» **REQUIRED WORK**: Repeat the stretch of the Arnhem Land ranger text from "Together, this work" through "remote ranger communities.", changing "immense" to "vast".

++++ SOURCE ++++

Warddeken’s Kuwarddebim (Rock art) Project is actively surveying and documenting the tens of thousands of kuwarddebim sites across the West Arnhem Plateau, and importantly, supporting Traditional Owners and their families to reconnect with these galleries and their stories.







Meanwhile, Mimal is supporting the retracing of Songlines in some of the most remote parts of Central Arnhem Land and enabling Traditional Owners to reconnect with homelands for the first time in years.

“Bim represent stories so it's important that we protect bim, as if there's no bim... There's no story.” - Jayden Wurrkgidj, Warddeken ranger and Kuwarddebim Project Officer

Together, this work is ensuring that the immense bodies of knowledge held by old people are valued, recorded and then safely passed on to the next generation.

Image from Mimal's Mibbarr (White-bellied sea eagle) Songline Project.
Image from Mimal's Mibbarr (White-bellied sea eagle) Songline Project





Supporting people on Country
For many years, Traditional Owners expressed a clear need to transform the way professional development and training was delivered to remote ranger communities.

Overall, most external delivery was considered inflexible, as well as both culturally and linguistically inaccessible. This prompted Warddeken Land Management and Mimal Land Management Aboriginal Corporation to establish the region’s first on-Country, adult training initiative.

++++ DATA RECORDS ++++

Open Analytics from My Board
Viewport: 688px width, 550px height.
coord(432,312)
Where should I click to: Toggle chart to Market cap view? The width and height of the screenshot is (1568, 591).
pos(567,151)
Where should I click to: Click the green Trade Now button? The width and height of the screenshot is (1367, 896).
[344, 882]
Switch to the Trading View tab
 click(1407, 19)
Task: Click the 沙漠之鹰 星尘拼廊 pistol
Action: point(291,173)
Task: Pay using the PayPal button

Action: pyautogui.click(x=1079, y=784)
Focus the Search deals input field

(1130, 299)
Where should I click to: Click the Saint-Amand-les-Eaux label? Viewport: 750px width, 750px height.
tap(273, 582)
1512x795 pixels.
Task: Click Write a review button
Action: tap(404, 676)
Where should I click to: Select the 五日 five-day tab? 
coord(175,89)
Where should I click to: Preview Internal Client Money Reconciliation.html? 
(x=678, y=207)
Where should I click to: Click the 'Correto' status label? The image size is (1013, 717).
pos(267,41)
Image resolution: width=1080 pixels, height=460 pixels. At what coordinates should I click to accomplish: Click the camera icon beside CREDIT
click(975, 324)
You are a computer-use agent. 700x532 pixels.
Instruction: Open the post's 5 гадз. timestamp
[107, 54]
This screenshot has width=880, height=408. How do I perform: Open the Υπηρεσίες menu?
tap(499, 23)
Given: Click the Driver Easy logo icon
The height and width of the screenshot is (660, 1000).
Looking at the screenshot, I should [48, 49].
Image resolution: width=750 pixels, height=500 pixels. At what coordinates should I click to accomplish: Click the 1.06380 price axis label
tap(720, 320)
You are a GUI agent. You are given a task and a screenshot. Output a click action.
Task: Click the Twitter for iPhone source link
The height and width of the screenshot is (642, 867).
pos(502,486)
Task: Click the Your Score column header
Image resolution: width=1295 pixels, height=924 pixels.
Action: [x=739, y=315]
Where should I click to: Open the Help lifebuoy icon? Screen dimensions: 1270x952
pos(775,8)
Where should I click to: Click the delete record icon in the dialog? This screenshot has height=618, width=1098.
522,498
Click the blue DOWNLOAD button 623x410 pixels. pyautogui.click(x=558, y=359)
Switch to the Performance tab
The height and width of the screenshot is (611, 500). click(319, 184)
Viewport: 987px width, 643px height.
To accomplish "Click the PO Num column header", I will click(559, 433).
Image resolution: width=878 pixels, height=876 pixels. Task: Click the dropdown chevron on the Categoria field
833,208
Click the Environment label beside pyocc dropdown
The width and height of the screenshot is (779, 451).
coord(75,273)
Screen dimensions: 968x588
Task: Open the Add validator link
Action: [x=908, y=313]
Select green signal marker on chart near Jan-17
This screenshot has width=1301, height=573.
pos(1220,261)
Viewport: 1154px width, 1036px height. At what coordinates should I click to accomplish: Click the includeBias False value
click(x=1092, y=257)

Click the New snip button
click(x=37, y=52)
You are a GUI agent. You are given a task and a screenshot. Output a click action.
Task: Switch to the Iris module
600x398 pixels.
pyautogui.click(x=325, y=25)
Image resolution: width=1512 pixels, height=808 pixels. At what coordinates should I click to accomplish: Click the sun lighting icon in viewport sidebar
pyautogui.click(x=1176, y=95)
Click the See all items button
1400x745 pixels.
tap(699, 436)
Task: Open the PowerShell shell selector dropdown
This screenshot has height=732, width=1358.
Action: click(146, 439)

++++

» **TASK SOLUTION**:
Together, this work is ensuring that the vast bodies of knowledge held by old people are valued, recorded and then safely passed on to the next generation.

Image from Mimal's Mibbarr (White-bellied sea eagle) Songline Project.
Image from Mimal's Mibbarr (White-bellied sea eagle) Songline Project





Supporting people on Country
For many years, Traditional Owners expressed a clear need to transform the way professional development and training was delivered to remote ranger communities.